Intel dampened speed expectations--and the cool factor--of its Thunderbolt technology when it announced copper wire, not fiber optics, would carry data through the high-speed Thunderbolt ports. Still, 10 gigabit per second transfer speeds are nothing to complain about, and we can dream of the day Thunderbolt reaches its 100Gbps potential. By the time that happens, though, we may all be using something even faster.
A team of German researchers have used a technique called Fast Fourier transform to encode data into light and shoot it down a laser at 26 terabits per second. To put things in perspective, that’s 26,624 gigabits per second, or 2662.4 times faster than Thunderbolt’s current maximum speed.
The data is separated into more than 300 separate beams of light within the laser, then recompiled at the end to produce the correct information. Of course, that’s a gross simplification--the Fourier system actually puts the data back together based on the time each beam of light arrives at the reception point.

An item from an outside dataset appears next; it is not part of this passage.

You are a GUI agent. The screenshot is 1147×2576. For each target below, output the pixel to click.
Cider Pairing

By staggering the light beams to arrive in a certain sequence, the data is then easily recombined properly. The current setup at the Karlsruhe Institute of Technology in Germany sends the data over a 50 kilometer fiber optic cable before using the Fourier transformation to turn light back into readable data.

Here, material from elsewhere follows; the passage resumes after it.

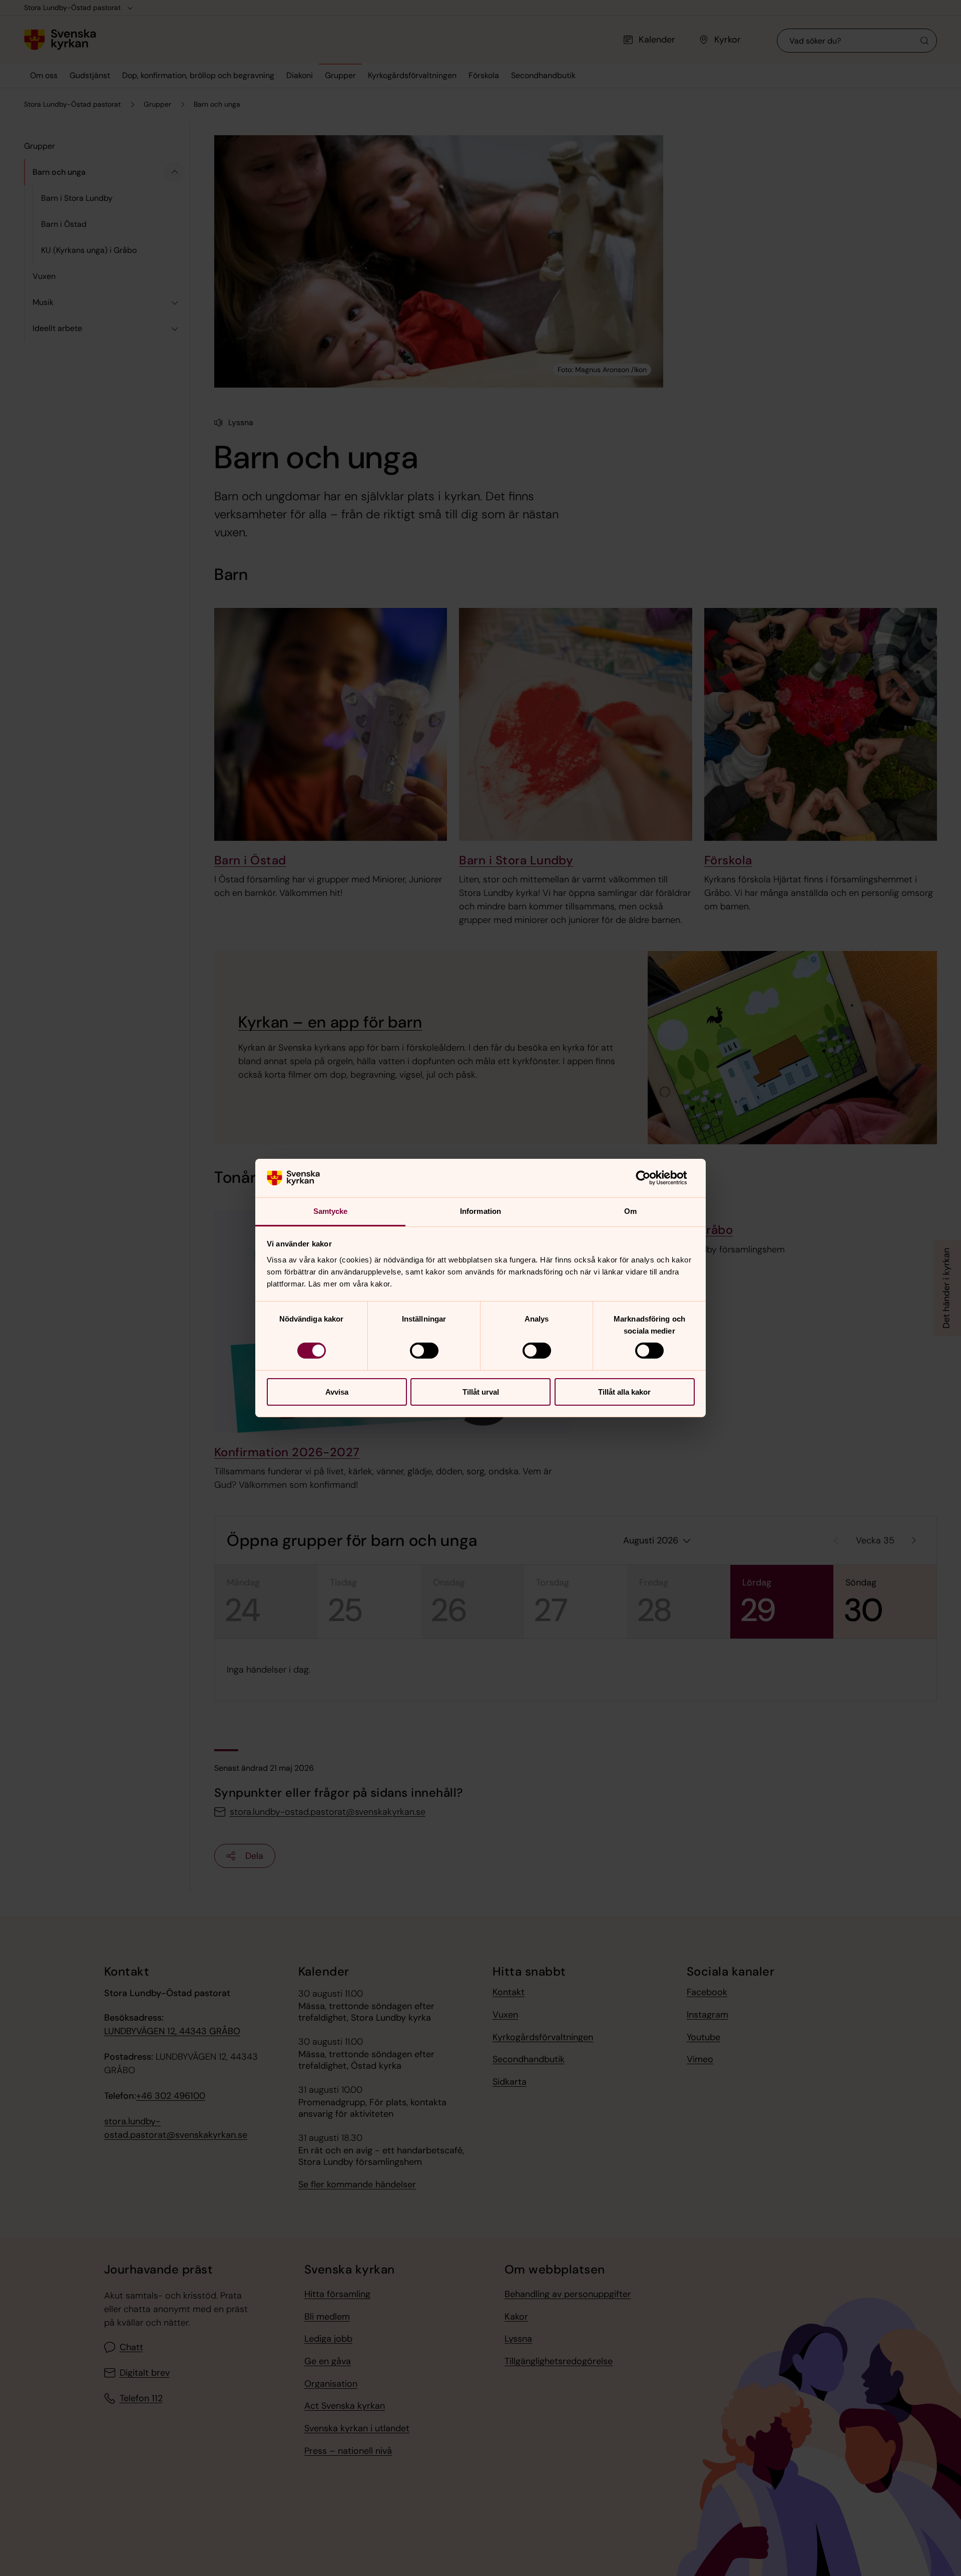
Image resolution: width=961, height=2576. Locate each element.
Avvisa (336, 1392)
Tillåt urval (480, 1392)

26 terabit transfers are possible through the beams of light carried within a single laser. And the optical technology scales with the amount of light added: an array of some 370 layers was able to transfer data at 100 terabits per second in an experiment. Amazing, but also prohibitively expensive and power hungry.
The current method does its best to replicate those speeds by splitting a single laser’s beam into a maximum of 325 colors, each of which can hold its own stream of data. A system employing fewer colors could still transfer data far faster than current technology--last year the team demonstrated a setup that moved along at a brisk 10 terabits per second.
The optical transformation system used to put the data back together could potentially be mapped to silicon, making it easier to commercialize. Copper will always be the more affordable choice, but there’s no speed like light speed. Will this be our next generation transfer technology?